German World War I flying ace (1892–1917)

Offizierstellvertreter Fritz Gustav August Kosmahl HOH, IC (5 September 1892—26 September 1917) was one of the first flying aces of Germany's Luftstreitkräfte during World War I. He was one of the few German two-seater aces of the war, being officially credited with nine aerial victories. He was also one of the first ten German aviators to earn the Royal House Order of Hohenzollern.

==Early life==

Fritz Gustav August Kosmahl was born on 5 September 1892 in Leipzig.

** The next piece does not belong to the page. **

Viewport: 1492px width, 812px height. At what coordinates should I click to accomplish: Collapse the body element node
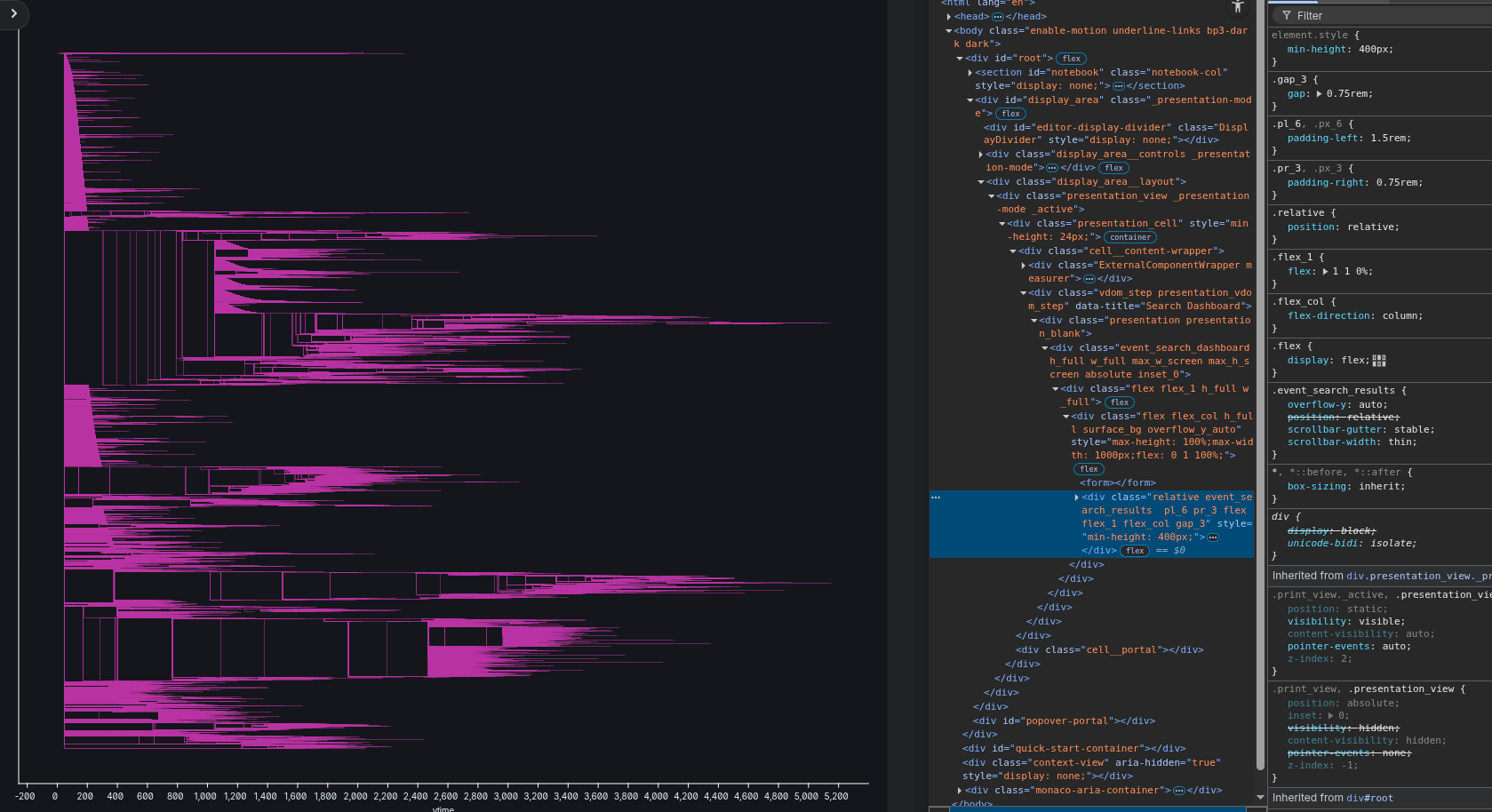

==World War I military service==

Kosmahl started pilot's training very early in World War I, on 12 August 1914, at Fliegerersatz-Abteilung 2. On 11 January 1915, he joined Feldflieger Abteilung 22 in France. During 1916, he scored three aerial victories while operating a two-seater reconnaissance plane; details of his first two wins is lost to history, but his third win came on 10 October 1916. As a result, on 9 January 1917, Kosmahl was awarded the Member's Cross with Swords of the House Order of Hohenzollern. He was one of the first ten German fliers to receive this prestigious award, second only to the famed Blue Max. He was also awarded the Saxe-Meiningen Medal for Merit in War while with Feldflieger Abteilung 22. He also won both classes of the Iron Cross.

 Feldflieger Abteilung 22 morphed into Feldflieger Abteilung 261 in December 1916. On 2 February 1917, Kosmahl shot down a Sopwith Pup piloted by acting Flight Lieutenant W.E.Traynor of 8 squadron RNAS over Hermies. On 11 March, he downed a Royal Aircraft Factory FE.2b south of Beugny and became an ace. He then departed for advanced training, to become a fighter pilot. In late July 1917, he was assigned to Jagdstaffel 26. On 17 August, he scored his first win as a fighter pilot, downing an RAF FE.2d at Zonnebeke. On 9 September, Kosmahl downed a Sopwith Camel fighter plane. On both 19 and 20 September, he shot down Sopwith Triplane fighters at Passchendaele.

Two days later, on 22 September 1917, Fritz Kosmahl suffered a stomach wound in combat, but managed to return to base despite his injury. He lingered four days after landing, succumbing at 0230 hours on 26 September 1917.

==Bibliography==
- Above the Lines: The Aces and Fighter Units of the German Air Service, Naval Air Service and Flanders Marine Corps, 1914-1918. Norman L. R. Franks, Frank W. Bailey, Russell Guest. Grub Street, 1993. ISBN 0-948817-73-9, ISBN 978-0-948817-73-1.